# Problem statement
According to the text on band branding, who are business cards meant for?

# Document segment
####
Anyhow, you’re gonna want to name it something that you’re going to be easily able to get printed up on merchandise. Believe it or not, merchandise has a couple of benefits. You can actually make some pretty good money selling merchandise. On top of that, everyone running around with a band shirt on is actually advertising for you.

People who have your merchandise say a few things – even without speaking. They say that they went and saw your band and that they liked you well enough to support you. Even if you gave the shirt to them, nobody is going to ask them if they got the shirt for free.

You can get all sorts of things with your logo on them. I have an order being processed for a box right full of guitar pics with our logo on them. I give those out like a pedophile gives out candy. I might as well have our logo on them.

You’ll also probably want business cards. No, those aren’t really for handing out to the audience. Those are for handing out to venue owners, promoters, talent agencies, and people who wear suits with ties and nice shoes.

You want to brand yourself as a business. You want to brand yourself as a band. You want to worry about your brand. You want to take care of your brand’s reputation. You want to promote your brand. You want to advertise your brand in the appropriate places. You want people to talk about your brand. You want people to recognize your brand.

You’ll want things like a catchy logo and distinctive colors – usually with a fancy font and using the primary colors to make a bold statement. It may be worth it to get your logo professionally designed, though it’s possible that you have a band member who’s into visual arts. However, remember the ego thing…

See, if you get it visually designed by someone outside the band (one that you’re all able to agree on) then you don’t have the ego associated with one band member competing with another to design the logo or their ego being damaged when they produce results that the rest of the band doesn’t like.

Like any brand, you want the logo to stay the same for long periods of time. You don’t want to change the logo – you want it to be familiar. You want name, image, and color pattern recognition. You want familiarity and you want people to associate the logo with good things automatically. You don’t want them to have to stop and think about it, you want it to be immediate and subconscious.

It’s almost always more expensive but you should get your merchandise locally. They can keep your logo on file, you can become a regular customer, you can see the quality of the merchandise before you pay for it, it’s easier to get filled in orders in a hurry once you’re a regular, and they’ll maybe even help support you – because you’re helping to support them.
####
# Data on locating visible targets
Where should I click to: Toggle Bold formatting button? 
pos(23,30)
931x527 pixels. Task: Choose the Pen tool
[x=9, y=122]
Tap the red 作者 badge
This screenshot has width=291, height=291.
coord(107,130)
####
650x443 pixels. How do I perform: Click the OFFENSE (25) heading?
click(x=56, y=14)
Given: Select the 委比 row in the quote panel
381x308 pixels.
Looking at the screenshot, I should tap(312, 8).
####
# Solution for this task
Venue owners, promoters, talent agencies, and people who wear suits with ties and nice shoes.